Lancaster County’s only medical marijuana dispensary will open for business on Wednesday, March 7, it was announced Friday.
The dispensary at 1866 Fruitville Pike, in the former Kmart plaza near Route 30, will be among the first in Pennsylvania to open.
Owned and operated by a company named Cure Pennsylvania, the 3,000-square-foot facility cost more than $400,000 to develop. It will employ 10 people.
“We’re very excited about finally being able to get this medicine out to needy patients,” said Ryan Smith, director of operations.
Smith said the Manheim Township location will be open Wednesday, March 7, and Thursday, March 8 by appointment only. Appointments can be made at www.curepenn.com.
The dispensary will begin serving walk-in customers on Friday, March 9. Hours will be from 10 a.m. to 6 p.m. daily.
Security and ambiance
The facility’s steep pricetag reflects the cost of installing security and product-tracking systems, as well as Cure Pennsylvania’s effort to avoid a clinical ambiance, Smith indicated.
“We wanted it to be attractive, warm and welcoming to patients, while safe for our patients, employees and vendors. It feels more like an Apple store than something you’d see on TV,” he said.
The Lancaster location got the green light to open this week, when it passed a final state Department of Health inspection.
The state announced Friday that the Lancaster location, as well as a Cure Pennsylvania location in Phoenixville, had passed their final inspections.
That means the state has eight dispensaries approved for opening. The first to begin operations will be a dispensary in Butler County. It’s set to debut next week.
“Each week, we are making great strides in expanding our network where patients will be able to get medical marijuana,” Gov. Tom Wolf said in a prepared statement.
Though medical marijuana frequently is confused with recreational marijuana, the strains have a crucial difference in their chemical makeup.
Most importantly, medical marijuana lacks the level of tetrahydrocannabinol, or THC, that produces the psychoactive effect or “high” that strains of marijuana used for recreational purposes have.

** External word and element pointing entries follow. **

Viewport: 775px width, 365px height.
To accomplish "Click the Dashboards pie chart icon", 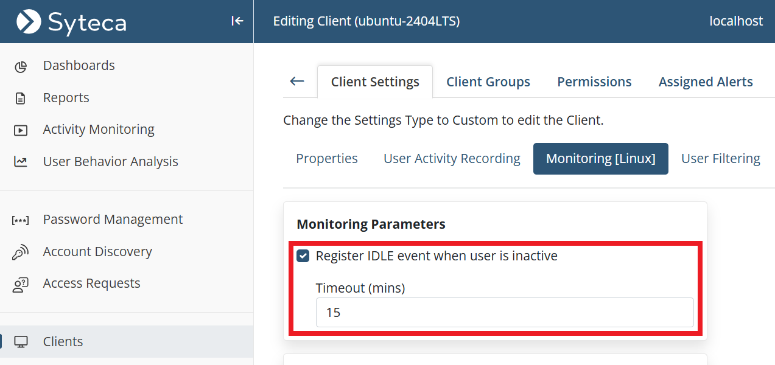I will click(21, 66).
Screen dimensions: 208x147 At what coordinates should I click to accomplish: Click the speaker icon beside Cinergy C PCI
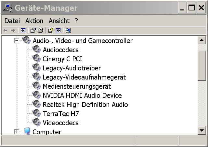[36, 59]
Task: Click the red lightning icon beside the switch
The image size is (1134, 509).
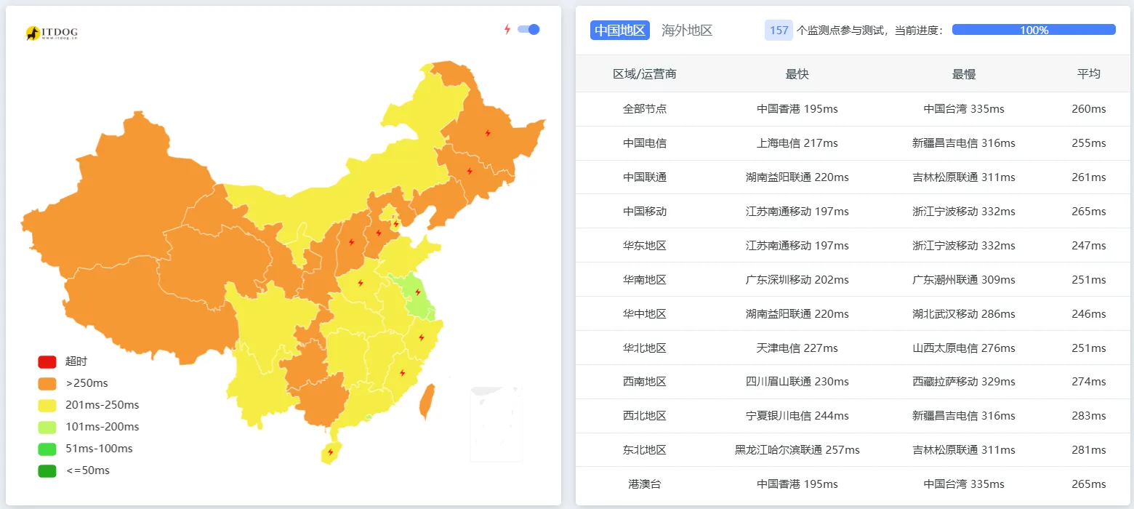Action: pos(507,28)
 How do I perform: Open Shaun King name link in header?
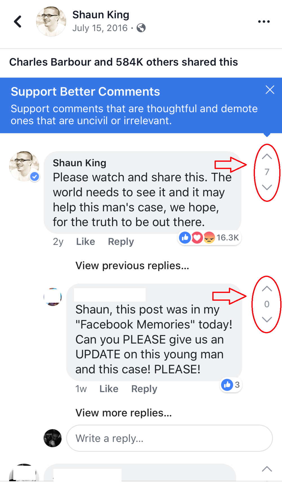pyautogui.click(x=101, y=15)
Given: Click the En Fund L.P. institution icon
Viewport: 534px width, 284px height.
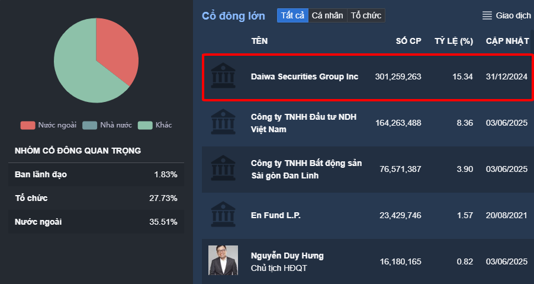Looking at the screenshot, I should point(222,215).
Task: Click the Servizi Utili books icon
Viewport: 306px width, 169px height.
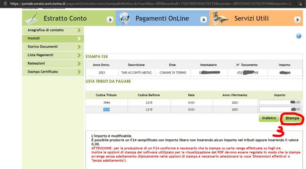Action: click(219, 18)
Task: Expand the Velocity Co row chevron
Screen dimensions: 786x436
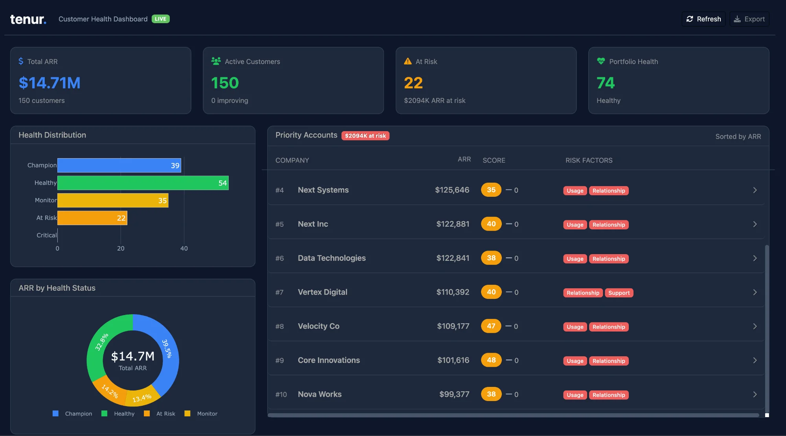Action: pos(755,326)
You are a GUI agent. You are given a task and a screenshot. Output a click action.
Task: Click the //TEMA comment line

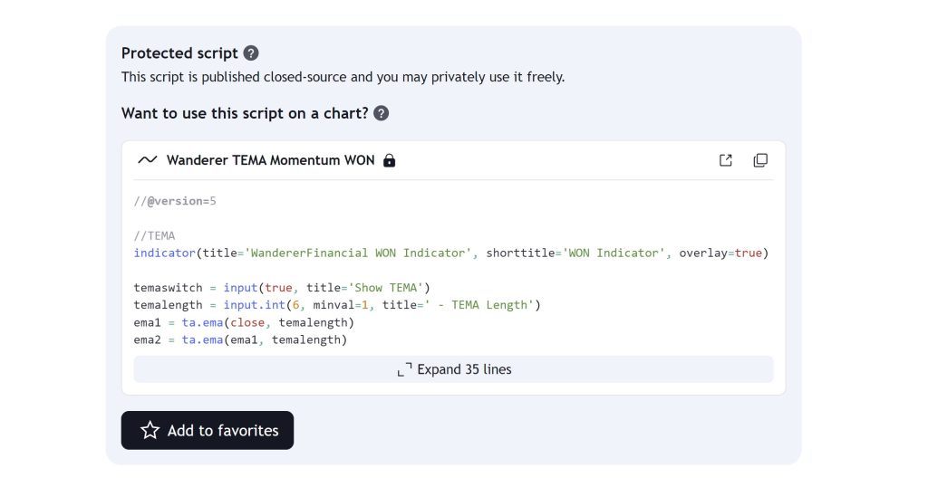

The local dispensary will debut less than two years after a state law was passed allowing medical marijuana and less than one year after the site was selected.
The state picked 52 locations for medical marijuana dispensaries, including the Fruitville Pike space, last June.
But the operator of each has to get state and local clearances for that specific site before it can begin operating.
More than 16,600 patients have registered to participate in Pennsylvania’s medical marijuana program, with more than 3,800 certified by a state-approved physician as eligible to use the product.
So far, nine Lancaster County physicians have been approved to certify patients, according to the Department of Health.
Once certified, patients get a medical-marijuana card from the state Department of Health. With that card, plus one other form of identification (such as a driver’s license or passport), patients can get medical marijuana from any dispensary in the state.
Medical marijuana has been approved by the state to treat 17 conditions, including cancer, ALS, HIV and certain kinds of severe chronic pain.
The list can be found at www.pa.gov/guides/pennsylvania-medical-marijuana-program/#17MedicalConditions.
The Lancaster dispensary will sell medical marijuana in four forms: pills, vape cartridges, salve/balm or liquid (spray or drops).
The typical cost will be $35 to $100 per dose, depending on the form and quantity of medical marijuana. The number of doses needed by the patient will depend on the ailment.
Cure Pennsylvania also is opening a dispensary in Fort Washington. The owners of Cure Pennsylvania also have a dispensary in Colorado and one in Hawaii.